In [1]:
import pandas as pd
import os
import numpy as np
from plotly import graph_objects as po

import udacity_data_science_blog.utils as utils

In [2]:
data = {
    year: pd.read_csv(f"{os.getcwd()}/data/{year}.csv") for year in range(2013, 2025)
}

  year: pd.read_csv(f"{os.getcwd()}/data/{year}.csv") for year in range(2013, 2025)
  year: pd.read_csv(f"{os.getcwd()}/data/{year}.csv") for year in range(2013, 2025)
  year: pd.read_csv(f"{os.getcwd()}/data/{year}.csv") for year in range(2013, 2025)


### Programming languages

In [10]:
utils.search_for_columns_with_keyword(data=data, keywords=["language"])

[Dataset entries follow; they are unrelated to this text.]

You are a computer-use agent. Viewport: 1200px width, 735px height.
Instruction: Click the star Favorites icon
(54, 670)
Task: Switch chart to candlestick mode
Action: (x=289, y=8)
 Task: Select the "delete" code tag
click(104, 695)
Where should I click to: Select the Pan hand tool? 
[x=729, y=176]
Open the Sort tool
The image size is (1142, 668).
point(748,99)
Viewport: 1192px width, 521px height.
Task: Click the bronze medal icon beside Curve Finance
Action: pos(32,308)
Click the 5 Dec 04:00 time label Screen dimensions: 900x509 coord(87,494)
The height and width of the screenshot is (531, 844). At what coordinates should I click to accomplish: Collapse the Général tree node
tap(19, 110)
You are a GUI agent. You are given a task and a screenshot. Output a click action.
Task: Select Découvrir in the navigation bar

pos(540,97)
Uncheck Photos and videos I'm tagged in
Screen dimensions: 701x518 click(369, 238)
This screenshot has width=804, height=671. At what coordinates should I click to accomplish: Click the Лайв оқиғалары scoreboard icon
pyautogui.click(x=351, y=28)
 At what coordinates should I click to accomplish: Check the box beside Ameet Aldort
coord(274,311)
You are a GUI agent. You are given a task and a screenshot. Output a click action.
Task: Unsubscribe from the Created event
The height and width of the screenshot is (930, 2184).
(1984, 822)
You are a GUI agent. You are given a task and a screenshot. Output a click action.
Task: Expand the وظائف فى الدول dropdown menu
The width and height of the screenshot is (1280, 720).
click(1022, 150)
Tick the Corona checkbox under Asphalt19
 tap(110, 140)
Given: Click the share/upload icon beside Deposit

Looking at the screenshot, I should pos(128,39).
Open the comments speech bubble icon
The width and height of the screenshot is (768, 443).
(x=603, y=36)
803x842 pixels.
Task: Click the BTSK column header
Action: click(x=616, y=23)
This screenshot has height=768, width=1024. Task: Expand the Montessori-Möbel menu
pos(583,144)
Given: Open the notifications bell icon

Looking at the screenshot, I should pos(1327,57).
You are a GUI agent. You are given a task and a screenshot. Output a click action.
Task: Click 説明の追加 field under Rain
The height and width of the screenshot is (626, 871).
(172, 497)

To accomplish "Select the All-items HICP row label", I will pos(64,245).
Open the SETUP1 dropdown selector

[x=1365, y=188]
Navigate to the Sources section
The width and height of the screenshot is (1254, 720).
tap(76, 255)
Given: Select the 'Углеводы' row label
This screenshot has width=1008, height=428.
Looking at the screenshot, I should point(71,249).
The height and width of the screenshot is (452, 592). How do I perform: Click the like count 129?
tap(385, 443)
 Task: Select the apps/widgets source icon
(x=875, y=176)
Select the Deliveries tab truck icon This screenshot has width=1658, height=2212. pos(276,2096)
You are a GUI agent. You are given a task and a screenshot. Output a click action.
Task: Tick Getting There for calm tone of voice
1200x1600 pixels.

{2013: ['Which of the following languages or technologies have you used significantly in the past year?'],
 2014: ['Which of the following languages or technologies have you used significantly in the past year?'],
 2017: ['HaveWorkedLanguage', 'WantWorkLanguage'],
 2018: ['LanguageWorkedWith', 'LanguageDesireNextYear'],
 2019: ['LanguageWorkedWith', 'LanguageDesireNextYear'],
 2020: ['LanguageDesireNextYear', 'LanguageWorkedWith'],
 2021: ['LanguageHaveWorkedWith', 'LanguageWantToWorkWith'],
 2022: ['LanguageHaveWorkedWith', 'LanguageWantToWorkWith'],
 2023: ['LanguageHaveWorkedWith', 'LanguageWantToWorkWith'],
 2024: ['LanguageHaveWorkedWith', 'LanguageWantToWorkWith', 'LanguageAdmired']}

In [None]:
utils.search_for_columns_with_keyword(data=data, keywords=["branch"])

{2019: ['MainBranch'],
 2020: ['MainBranch'],
 2021: ['MainBranch'],
 2022: ['MainBranch', 'TBranch'],
 2023: ['MainBranch', 'TBranch'],
 2024: ['MainBranch', 'TBranch']}

In [5]:
language_column_map = {
    2019: "LanguageWorkedWith",
    2020: "LanguageWorkedWith",
    2021: "LanguageHaveWorkedWith",
    2022: "LanguageHaveWorkedWith",
    2023: "LanguageHaveWorkedWith",
    2024: "LanguageHaveWorkedWith",
}

branch_category_map = {
    "I am a developer by profession": "Professional developer",
    "I am not primarily a developer, but I write code sometimes as part of my work": "Part of work",
    "I am not primarily a developer, but I write code sometimes as part of my work/studies": "Part of work",
    "I code primarily as a hobby": "Learning/Hobby",
    "I am learning to code": "Learning/Hobby",
    "I am a student who is learning to code": "Learning/Hobby",
    "I used to be a developer by profession, but no longer am": "Former developer",
}

top_5_languages = ["HTML/CSS", "JavaScript", "SQL", "Java", "Python"]
all_language_data = pd.DataFrame()

for year in [2019, 2020, 2021, 2022, 2023, 2024]:
    language_data = data[year][[language_column_map[year], "MainBranch"]].dropna()
    language_data.rename(
        columns={
            language_column_map[year]: "Language",
            "MainBranch": "Branch",
        },
        inplace=True,
    )
    language_data["Branch"] = language_data["Branch"].replace(branch_category_map)
    language_data = language_data[
        (language_data["Branch"] == "Professional developer")
        | (language_data["Branch"] == "Learning/Hobby")
    ]
    language_data["Language"] = language_data["Language"].str.split(";")
    language_data = language_data.explode("Language").reset_index(drop=True)
    language_data = (
        language_data.groupby(by=["Branch", "Language"])
        .size()
        .reset_index(name="Count")
    )
    language_data["Total"] = language_data.groupby(by=["Branch"])["Count"].transform(
        "sum"
    )
    language_data["Proportion"] = language_data["Count"] / language_data["Total"]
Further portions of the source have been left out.